## [THE PROBLEM]
Rewrite as a numbered list the part of the entries that opens with the line containing "Task: Enable the Wide Range option" and runs through the end of the entries. Skip blank lines and leave out the pictures.

## [INPUT FOR THIS TASK]
↓

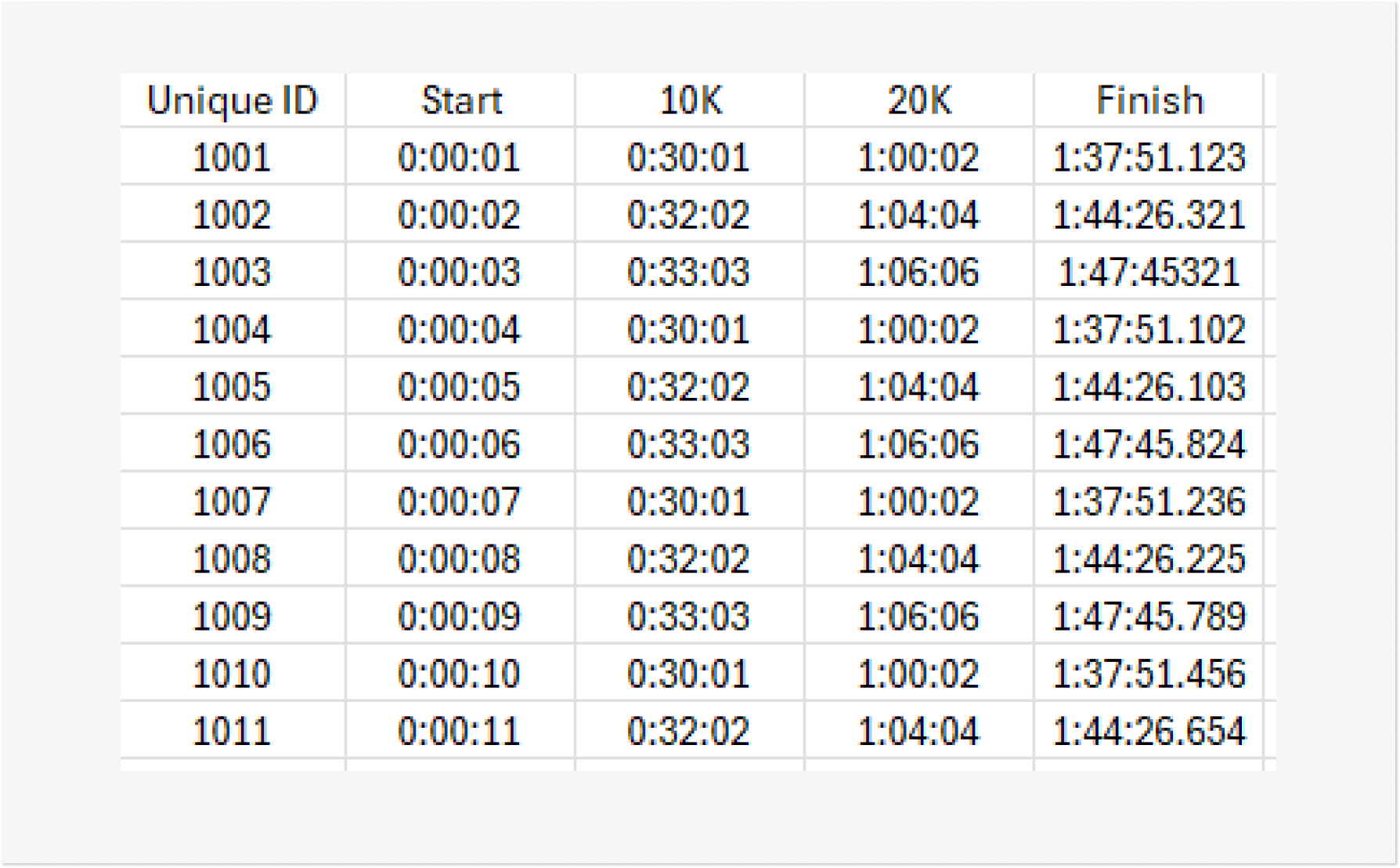
Task: Select finish time 1:44:26.103
Action: coord(1149,386)
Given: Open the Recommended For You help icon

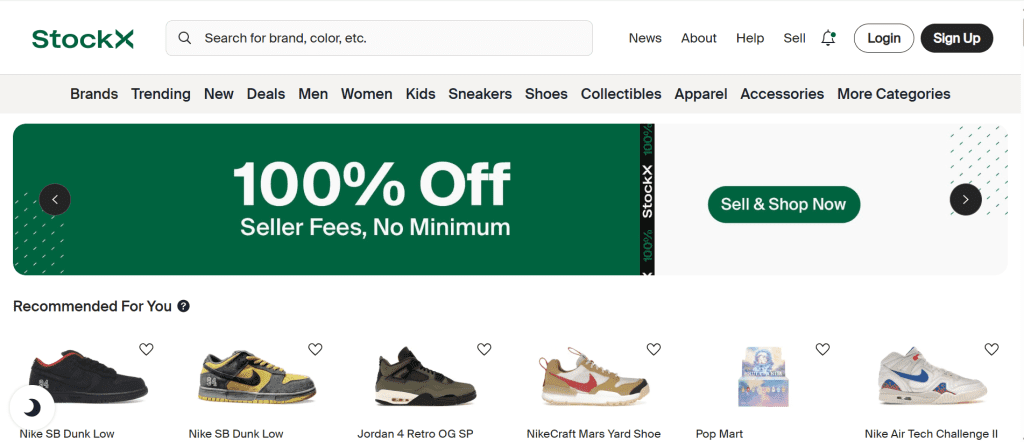Looking at the screenshot, I should 184,307.
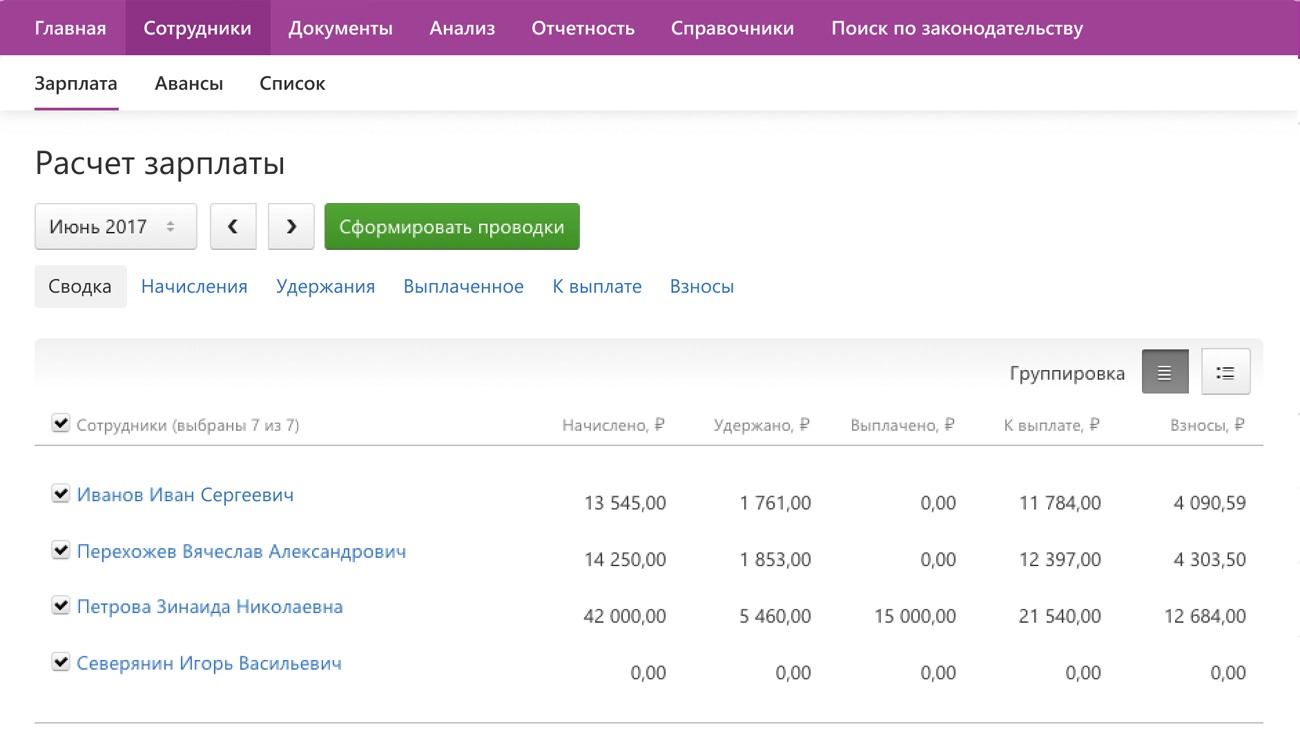This screenshot has height=731, width=1300.
Task: Switch to flat list grouping view
Action: pyautogui.click(x=1165, y=373)
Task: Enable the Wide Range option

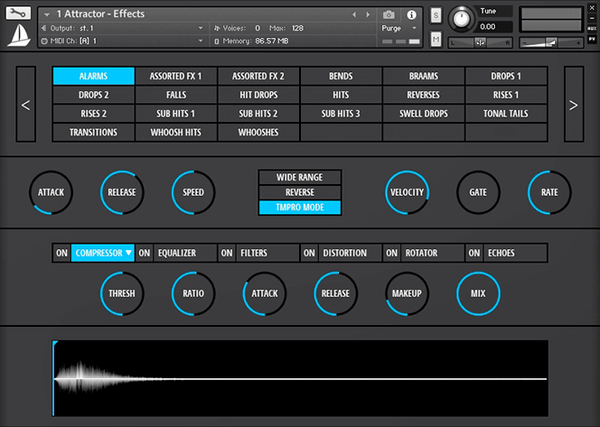Action: click(300, 177)
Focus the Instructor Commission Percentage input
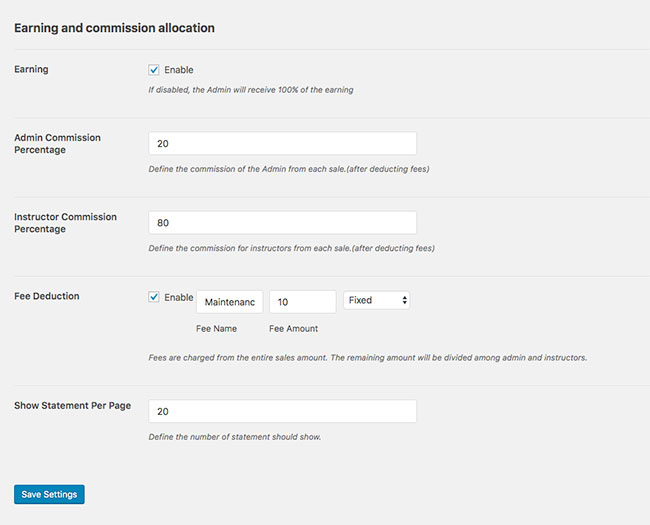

↑

## [SOLUTION TO THIS EXERCISE]
1. Task: Enable the Wide Range option
2. Action: click(300, 177)
3. Focus the Instructor Commission Percentage input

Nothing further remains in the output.